(Collected data)

________________________

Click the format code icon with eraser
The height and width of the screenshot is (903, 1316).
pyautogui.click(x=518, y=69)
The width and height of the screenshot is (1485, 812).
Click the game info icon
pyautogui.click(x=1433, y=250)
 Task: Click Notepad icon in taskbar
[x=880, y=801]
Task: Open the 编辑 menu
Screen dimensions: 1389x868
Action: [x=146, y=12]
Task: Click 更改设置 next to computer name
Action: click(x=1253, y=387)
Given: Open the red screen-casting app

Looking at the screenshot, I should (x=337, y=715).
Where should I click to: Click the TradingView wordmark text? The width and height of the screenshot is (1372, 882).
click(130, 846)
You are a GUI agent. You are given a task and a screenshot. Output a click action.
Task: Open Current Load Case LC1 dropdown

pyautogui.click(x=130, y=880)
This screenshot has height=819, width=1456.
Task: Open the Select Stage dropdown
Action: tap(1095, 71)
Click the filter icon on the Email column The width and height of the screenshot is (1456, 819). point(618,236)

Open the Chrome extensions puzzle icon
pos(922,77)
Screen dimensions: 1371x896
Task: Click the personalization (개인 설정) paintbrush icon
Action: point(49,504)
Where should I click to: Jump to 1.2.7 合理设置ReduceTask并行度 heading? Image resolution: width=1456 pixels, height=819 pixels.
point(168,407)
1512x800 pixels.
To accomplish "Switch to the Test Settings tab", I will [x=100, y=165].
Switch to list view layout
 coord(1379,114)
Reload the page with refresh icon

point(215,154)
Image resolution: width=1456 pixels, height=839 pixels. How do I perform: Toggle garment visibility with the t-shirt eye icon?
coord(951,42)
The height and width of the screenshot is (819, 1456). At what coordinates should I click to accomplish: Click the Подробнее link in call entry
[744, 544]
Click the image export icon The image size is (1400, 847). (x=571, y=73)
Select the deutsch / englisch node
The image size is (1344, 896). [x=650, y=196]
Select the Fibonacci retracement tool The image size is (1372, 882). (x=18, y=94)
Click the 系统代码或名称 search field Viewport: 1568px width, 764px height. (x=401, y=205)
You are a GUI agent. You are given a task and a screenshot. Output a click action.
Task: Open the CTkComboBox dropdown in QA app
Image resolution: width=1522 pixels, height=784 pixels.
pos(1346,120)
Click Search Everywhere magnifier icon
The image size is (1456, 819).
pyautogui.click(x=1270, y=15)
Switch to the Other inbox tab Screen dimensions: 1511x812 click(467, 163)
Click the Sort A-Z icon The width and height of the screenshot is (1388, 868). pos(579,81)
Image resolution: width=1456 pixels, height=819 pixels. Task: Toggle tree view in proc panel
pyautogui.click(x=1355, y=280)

________________________

■ Task objective
Give back every entry exactly.

■ Result of this task
Click the format code icon with eraser
The height and width of the screenshot is (903, 1316).
pyautogui.click(x=518, y=69)
The width and height of the screenshot is (1485, 812).
Click the game info icon
pyautogui.click(x=1433, y=250)
 Task: Click Notepad icon in taskbar
[x=880, y=801]
Task: Open the 编辑 menu
Screen dimensions: 1389x868
Action: [x=146, y=12]
Task: Click 更改设置 next to computer name
Action: click(x=1253, y=387)
Given: Open the red screen-casting app

Looking at the screenshot, I should (x=337, y=715).
Where should I click to: Click the TradingView wordmark text? The width and height of the screenshot is (1372, 882).
click(130, 846)
You are a GUI agent. You are given a task and a screenshot. Output a click action.
Task: Open Current Load Case LC1 dropdown

pyautogui.click(x=130, y=880)
This screenshot has height=819, width=1456.
Task: Open the Select Stage dropdown
Action: tap(1095, 71)
Click the filter icon on the Email column The width and height of the screenshot is (1456, 819). point(618,236)

Open the Chrome extensions puzzle icon
pos(922,77)
Screen dimensions: 1371x896
Task: Click the personalization (개인 설정) paintbrush icon
Action: point(49,504)
Where should I click to: Jump to 1.2.7 合理设置ReduceTask并行度 heading? Image resolution: width=1456 pixels, height=819 pixels.
point(168,407)
1512x800 pixels.
To accomplish "Switch to the Test Settings tab", I will [x=100, y=165].
Switch to list view layout
 coord(1379,114)
Reload the page with refresh icon

point(215,154)
Image resolution: width=1456 pixels, height=839 pixels. How do I perform: Toggle garment visibility with the t-shirt eye icon?
coord(951,42)
The height and width of the screenshot is (819, 1456). At what coordinates should I click to accomplish: Click the Подробнее link in call entry
[744, 544]
Click the image export icon The image size is (1400, 847). (x=571, y=73)
Select the deutsch / englisch node
The image size is (1344, 896). [x=650, y=196]
Select the Fibonacci retracement tool The image size is (1372, 882). (x=18, y=94)
Click the 系统代码或名称 search field Viewport: 1568px width, 764px height. (x=401, y=205)
You are a GUI agent. You are given a task and a screenshot. Output a click action.
Task: Open the CTkComboBox dropdown in QA app
Image resolution: width=1522 pixels, height=784 pixels.
pos(1346,120)
Click Search Everywhere magnifier icon
The image size is (1456, 819).
pyautogui.click(x=1270, y=15)
Switch to the Other inbox tab Screen dimensions: 1511x812 click(467, 163)
Click the Sort A-Z icon The width and height of the screenshot is (1388, 868). pos(579,81)
Image resolution: width=1456 pixels, height=819 pixels. Task: Toggle tree view in proc panel
pyautogui.click(x=1355, y=280)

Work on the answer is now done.